1. The condition, that the petitioners shall furnish bank guarantee for the remaining due amount, within ten days from the date of order of the Court below, imposed, while granting bail to the petitioners, is what is brought into question in the present criminal petitions.
2. Heard the counsel for the petitioners and Mr. Anil Prasad Tiwari, Special Public Prosecutor appearing for the respondent.
3. The facts of the case need to be briefly stated, in order to decide, to sustain or not to sustain the aforesaid condition:
The petitioners were engaged in providing taxable services in assisting the prospective customers in process of loans from different banks and financial institutions. The banks gave certain amount as consideration to the petitioners under the head ‘Commission’ and these amounts were received for rendering the said services, which are liable to service tax. Information was received by DGGSTI, Hyderabad, which suggested that the petitioners collected the service tax from the service recipients and did not pay the same to the credit of the Central Government. Accordingly, investigation was initiated against the petitioners.
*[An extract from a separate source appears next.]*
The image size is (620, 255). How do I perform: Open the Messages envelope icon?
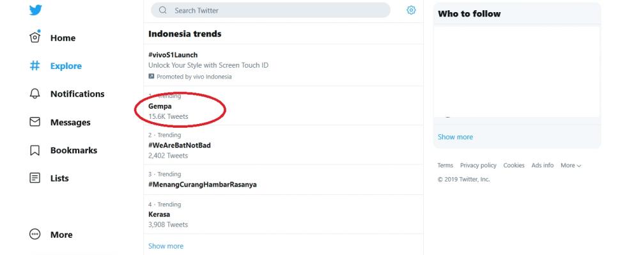point(35,122)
The scrutiny of the documents, recovered from the petitioners, revealed that the petitioners received consideration, along with service tax thereon, from the service recipients, during the period October 2012 to March 2017. The petitioners collected service tax to a tune of Rs.4,05,77,984/- and Rs.2,16,89,832/- respectively from different service recipients but did not pay the same to the credit of the Central Government. Party verification was also done, which indicated that service consideration was paid by the recipients, inclusive of service tax. Hence, the petitioners were held liable for the offence under Section 89 of the Finance Act, 1994 (for short ‘the Act’).
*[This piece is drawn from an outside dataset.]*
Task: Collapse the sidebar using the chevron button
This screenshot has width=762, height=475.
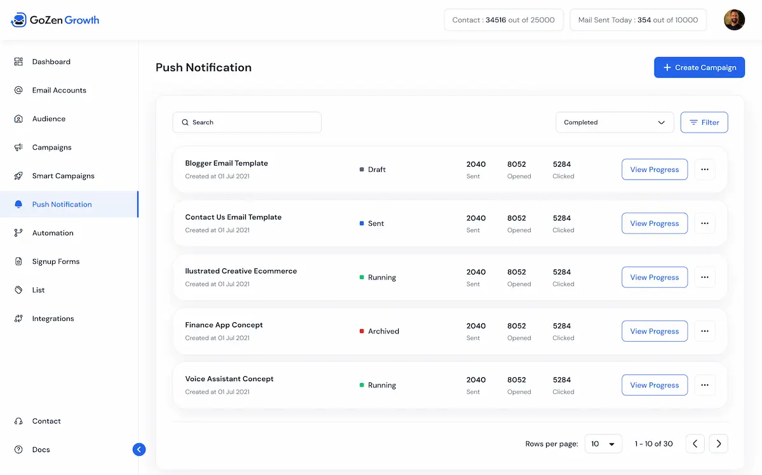Action: 139,449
4. Section 89(d) of the Act mandates that any amount collected as service tax should be credited to the Central Government, within a period of six months from the date on which such payment becomes due.
5. The petitioners moved the Court of Special Judge for Economic Offences, Hyderabad by way of CRLMP.Nos.609 and 608 of 2018, respectively, seeking bail. But the Court below, while ordering bail, imposed the impugned condition, of furnishing bank guarantee for the remaining amount, after part payment made by the petitioners.
6. Section 73A(3) of the Act requires the Central Excise Officer, to serve notice, requiring the person liable to pay the amount, to show cause as to why the said amount should not be paid by him, to the credit of the Central Government. Clause (4) of the said provision, requires the Central Excise Officer, to consider the representation, if any, made by the person on whom the said notice is served and determine the amount due from the said person, not being in excess of the amount specified in the notice.
7. The counsel for the petitioners contends, that the aforesaid conditions were not fulfilled by the prosecution and unless those conditions are fulfilled, the due time for payment of the tax does not arise and hence, the payment does not become due, in order to invoke Section 89 of the Act.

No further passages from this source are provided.